The Egyptians failed to scout the area and were unaware that by now, Adan's 162nd Armored Division was in the vicinity. Moreover, the 21st and 25th failed to coordinate their attacks, allowing General Adan's Division to meet each force individually. Adan first concentrated his attack on the 21st Armored Division, destroying 50–60 Egyptian tanks and forcing the remainder to retreat. He then turned southward and ambushed the 25th Independent Armored Brigade, destroying 86 of its 96 tanks and all of its APCs while losing three tanks.

Egyptian artillery shelled the Israeli bridge over the canal on the morning of October 17, scoring several hits. The Egyptian Air Force launched repeated raids, some with up to twenty aircraft, to take out the bridge and rafts, damaging the bridge. The Egyptians had to shut down their SAM sites during these raids, allowing Israeli fighters to intercept the Egyptians. The Egyptians lost 16 planes and 7 helicopters, while the Israelis lost 6 planes.

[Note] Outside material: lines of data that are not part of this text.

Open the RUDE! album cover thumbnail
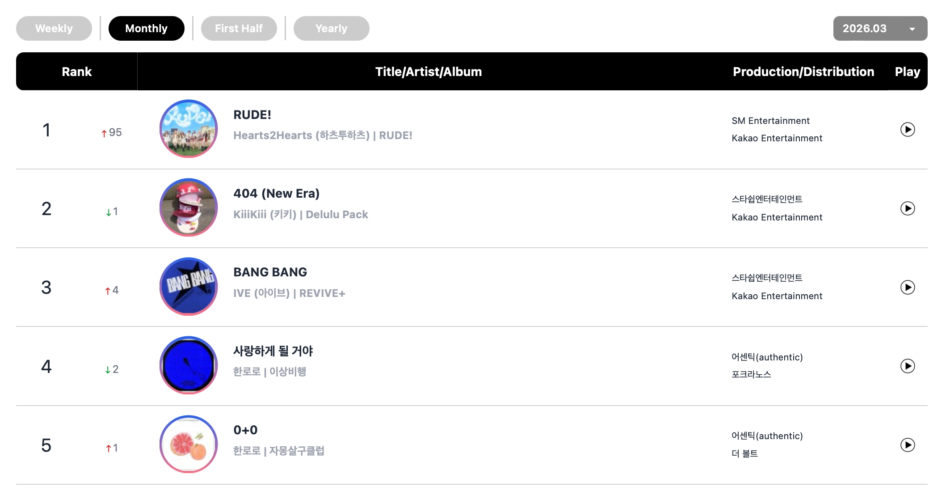This screenshot has height=491, width=946. [x=189, y=129]
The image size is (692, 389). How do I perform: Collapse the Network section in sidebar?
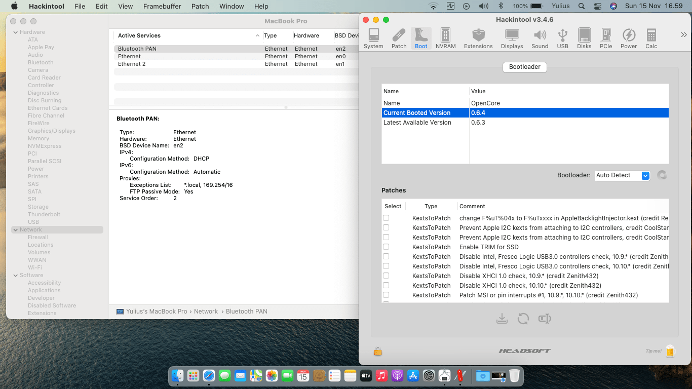coord(15,230)
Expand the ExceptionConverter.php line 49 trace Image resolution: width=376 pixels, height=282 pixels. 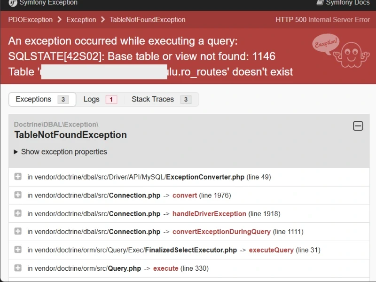click(x=18, y=177)
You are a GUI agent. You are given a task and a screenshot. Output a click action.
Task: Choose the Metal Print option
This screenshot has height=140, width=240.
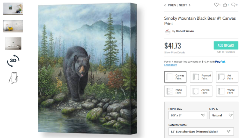pos(175,91)
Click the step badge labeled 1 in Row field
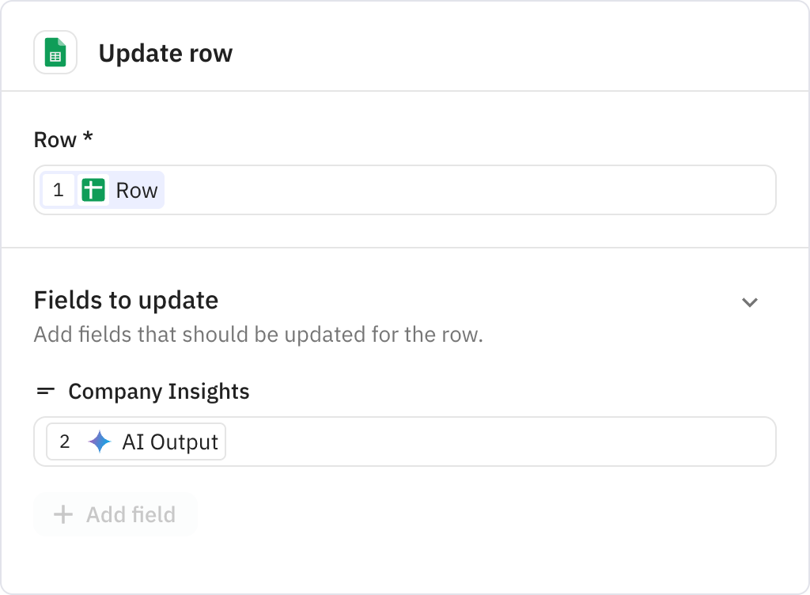The height and width of the screenshot is (595, 810). (59, 190)
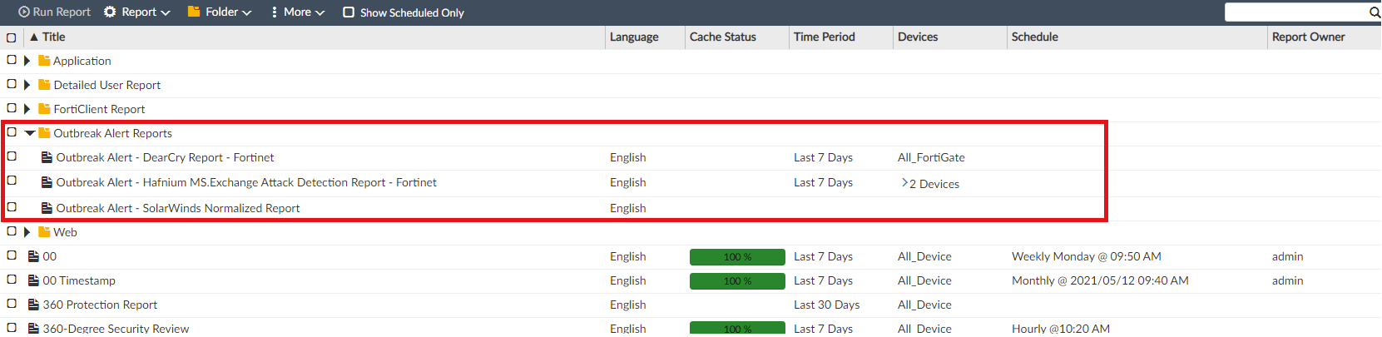Tick the checkbox for SolarWinds Normalized Report
The width and height of the screenshot is (1382, 337).
click(12, 207)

The bridge was damaged, and the Israeli Paratroop Headquarters, which was near the bridge, was also hit, wounding the commander and his deputy. During the night, the bridge was repaired, but only a trickle of Israeli forces crossed. According to Chaim Herzog, the Egyptians continued attacking the bridgehead until the cease-fire, using artillery and mortars to fire tens of thousands of shells into the area of the crossing. Egyptian aircraft attempted to bomb the bridge every day, and helicopters launched suicide missions, making attempts to drop barrels of napalm on the bridge and bridgehead. The bridges were damaged multiple times, and had to be repaired at night. The attacks caused heavy casualties, and many tanks were sunk when their rafts were hit. Egyptian commandos and frogmen with armored support launched a ground attack against the bridgehead, which was repulsed with the loss of 10 tanks. Two subsequent Egyptian counterattacks were also beaten back.

After the failure of the October 17 counterattacks, the Egyptian General Staff slowly began to realize the magnitude of the Israeli offensive. Early on October 18, the Soviets showed Sadat satellite imagery of Israeli forces operating on the west bank. Alarmed, Sadat dispatched Shazly to the front to assess the situation first hand. He no longer trusted his field commanders to provide accurate reports. Shazly confirmed that the Israelis had at least one division on the west bank and were widening their bridgehead. He advocated withdrawing most of Egypt's armor from the east bank to confront the growing Israeli threat on the west bank. Sadat rejected this recommendation outright and even threatened Shazly with a court martial. Ahmad Ismail Ali recommended that Sadat push for a cease-fire so as to prevent the Israelis from exploiting their successes.